Но как-то вечером в большой иглу вождя Клош-Квана собрался совет, и тогда Киш показал, что в жилах у него горячая кровь, а в сердце — мужество мужчины, и он ни перед кем не станет гнуть спину. С достоинством взрослого он поднялся и ждал, когда наступит тишина и стихнет гул голосов.
— Я скажу правду, — так начал он. — Мне и матери моей дается положенная доля мяса. Но это мясо часто бывает старое и жесткое, и в нем слишком много костей.
Охотники — и совсем седые, и только начавшие седеть, и те, что были в расцвете лет, и те, что были еще юны, — все разинули рты. Никогда не доводилось им слышать подобных речей. Чтобы ребенок говорил, как взрослый мужчина, и бросил им в лицо дерзкие слова!

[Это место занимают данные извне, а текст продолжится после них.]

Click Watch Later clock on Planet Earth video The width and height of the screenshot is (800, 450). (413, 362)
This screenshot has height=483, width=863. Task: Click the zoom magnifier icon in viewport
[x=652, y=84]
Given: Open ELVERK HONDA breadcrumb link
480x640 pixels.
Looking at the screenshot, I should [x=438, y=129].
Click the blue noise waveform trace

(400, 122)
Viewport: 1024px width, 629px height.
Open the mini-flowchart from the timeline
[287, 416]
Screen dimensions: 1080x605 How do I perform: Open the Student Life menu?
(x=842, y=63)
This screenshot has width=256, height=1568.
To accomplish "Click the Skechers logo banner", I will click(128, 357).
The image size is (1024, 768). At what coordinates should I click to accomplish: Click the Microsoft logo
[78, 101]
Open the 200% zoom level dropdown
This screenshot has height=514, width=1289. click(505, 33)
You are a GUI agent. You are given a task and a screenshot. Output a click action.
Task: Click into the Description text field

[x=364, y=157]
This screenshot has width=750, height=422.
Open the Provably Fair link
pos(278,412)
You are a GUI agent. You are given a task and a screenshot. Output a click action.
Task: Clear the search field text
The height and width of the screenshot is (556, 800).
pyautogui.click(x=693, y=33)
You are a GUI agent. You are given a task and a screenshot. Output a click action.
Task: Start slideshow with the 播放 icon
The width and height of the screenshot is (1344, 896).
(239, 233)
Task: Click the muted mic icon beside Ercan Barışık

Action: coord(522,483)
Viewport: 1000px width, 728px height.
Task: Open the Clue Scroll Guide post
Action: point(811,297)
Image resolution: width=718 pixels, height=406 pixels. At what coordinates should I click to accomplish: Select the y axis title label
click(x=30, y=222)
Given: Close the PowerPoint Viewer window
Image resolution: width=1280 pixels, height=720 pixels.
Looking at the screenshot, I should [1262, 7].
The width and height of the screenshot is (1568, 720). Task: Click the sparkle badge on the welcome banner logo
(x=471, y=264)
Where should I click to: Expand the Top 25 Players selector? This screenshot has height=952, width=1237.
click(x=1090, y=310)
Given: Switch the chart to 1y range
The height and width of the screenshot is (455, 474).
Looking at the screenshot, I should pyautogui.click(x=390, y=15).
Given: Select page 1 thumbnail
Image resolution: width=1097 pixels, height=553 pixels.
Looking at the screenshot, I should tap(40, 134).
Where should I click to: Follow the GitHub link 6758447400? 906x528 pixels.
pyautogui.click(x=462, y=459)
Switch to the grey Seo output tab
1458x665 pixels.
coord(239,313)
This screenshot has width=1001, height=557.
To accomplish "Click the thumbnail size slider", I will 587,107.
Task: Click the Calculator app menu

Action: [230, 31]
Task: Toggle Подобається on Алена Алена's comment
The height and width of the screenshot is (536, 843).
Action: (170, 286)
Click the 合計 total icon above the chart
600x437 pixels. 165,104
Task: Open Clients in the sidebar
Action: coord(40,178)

Но Киш продолжал твердо и сурово:
— Мой отец, Бок, был храбрым охотником, вот почему я говорю так. Люди рассказывают, что Бок один приносил больше мяса, чем любые два охотника, даже из самых лучших, что своими руками он делил это мясо и своими глазами следил за тем, чтобы самой старой старухе и самому хилому старику досталась справедливая доля.
— Вон его! — закричали охотники. — Уберите отсюда этого мальчишку! Уложите его спать. Мал он еще разговаривать с седоголовыми мужчинами.
Но Киш спокойно ждал, пока не уляжется волнение.
— У тебя есть жена, Уг-Глук, — сказал он, — и ты говоришь за нее. А у тебя, Массук, — жена и мать, и за них ты говоришь. У моей матери нет никого, кроме меня, и потому говорю я. И я сказал: Бок погиб потому, что он был храбрым охотником, а теперь я, его сын, и Айкига, мать моя, которая была его женой, должны иметь вдоволь мяса до тех пор, пока есть вдоволь мяса у племени. Я, Киш, сын Бока, сказал.
Он сел, но уши его чутко прислушивались к буре протеста и возмущения, вызванной его словами.
— Разве мальчишка смеет говорить на совете? — прошамкал старый Уг-Глук.
— С каких это пор грудные младенцы стали учить нас, мужчин? — зычным голосом спросил Массук. — Или я уже не мужчина, что любой мальчишка, которому захотелось мяса, может смеяться мне в лицо?
Гнев их кипел ключом. Они приказали Кишу сейчас же идти спать, грозили совсем лишить его мяса, обещали задать ему жестокую порку за дерзкий поступок. Глаза Киша загорелись, кровь забурлила и жарким румянцем прилила к щекам. Осыпаемый бранью, он вскочил с места.
— Слушайте меня, вы, мужчины! — крикнул он. — Никогда больше не стану я говорить на совете, никогда — прежде чем вы не придете ко мне и не скажете: «Говори, Киш, мы хотим, чтобы ты говорил». Так слушайте же, мужчины, мое последнее слово. Бок, мой отец, был великий охотник. Я, Киш, его сын, тоже буду охотиться и приносить мясо и есть его. И знайте отныне, что дележ моей добычи будет справедлив. И ни одна вдова, ни один беззащитный старик не будет больше плакать ночью оттого, что у них нет мяса, в то время как сильные мужчины стонут от тяжкой боли, ибо съели слишком много. И тогда будет считаться позором, если сильные мужчины станут объедаться мясом! Я, Киш, сказал все.